Berrios Louis, Ely Bert
Department of Biological Sciences, University of South Carolina, Columbia, SC, 29208, USA.
Curr Microbiol. 2018 Dec;75(12):1642-1648. doi: 10.1007/s00284-018-1572-3. Epub 2018 Sep 26.
Annotated sequence data are instrumental in nearly all realms of biology. However, the advent of next-generation sequencing has rapidly facilitated an imbalance between accurate sequence data and accurate annotation data. To increase the annotation accuracy of the Caulobacter vibrioides CB13b1a (CB13) genome, we compared the PGAP and RAST annotations of the CB13 genome.
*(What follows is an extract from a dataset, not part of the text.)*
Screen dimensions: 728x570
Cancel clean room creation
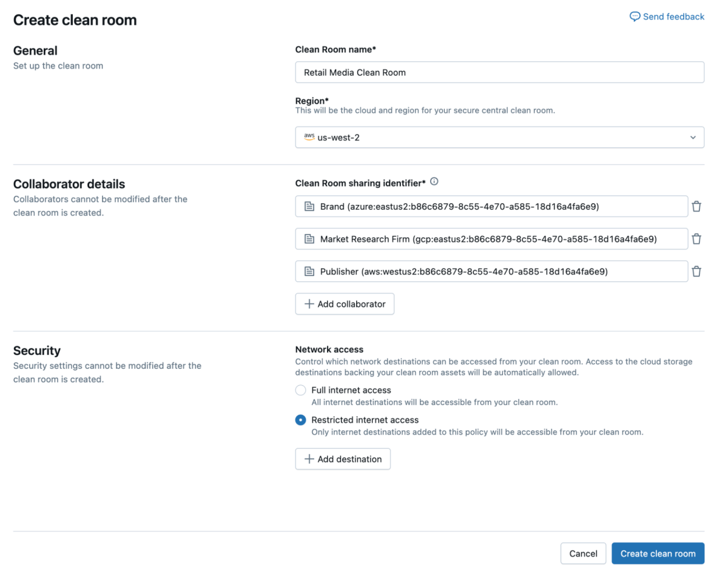pos(583,554)
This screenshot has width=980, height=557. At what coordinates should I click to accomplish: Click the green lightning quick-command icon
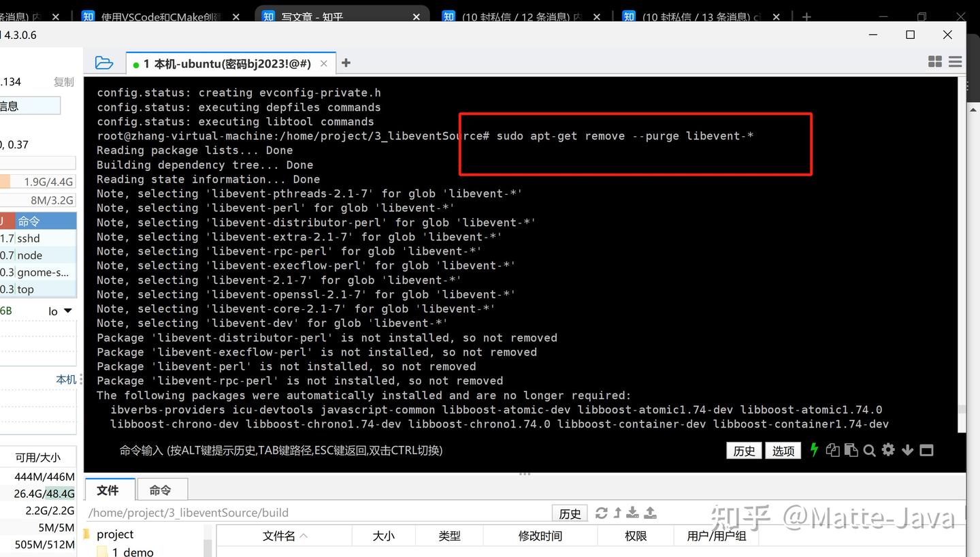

A total of 64 unique genes were identified in the PGAP annotation that were either completely or partially absent in the RAST annotation, and a total of 16 genes were identified in the RAST annotation that were not included in the PGAP annotation. Moreover, PGAP identified 73 frameshifted genes and 22 genes with an internal stop. In contrast, RAST annotated the larger segment of these frameshifted genes without indicating a change in reading frame may have occurred. The RAST annotation did not include any genes with internal stop codons, since it chose start codons that were after the internal stop. To confirm the discrepancies between the two annotations and verify the accuracy of the CB13 genome sequence data, we re-sequenced and re-annotated the entire genome and obtained an identical sequence, except in a small number of homopolymer regions. A genome sequence comparison between the two versions allowed us to determine the correct number of bases in each homopolymer region, which eliminated frameshifts for 31 genes annotated as frameshifted genes and removed 24 pseudogenes from the PGAP annotation. Both annotation systems correctly identified genes that were missed by the other system. In addition, PGAP identified conserved gene fragments that represented the beginning of genes, but it employed no corrective method to adjust the reading frame of frameshifted genes or the start sites of genes harboring an internal stop codon. In doing so, the PGAP annotation identified a large number of pseudogenes, which may reflect evolutionary history but likely do not produce gene products. These results demonstrate that re-sequencing and annotation comparisons can be used to increase the accuracy of genomic data and the corresponding gene annotation.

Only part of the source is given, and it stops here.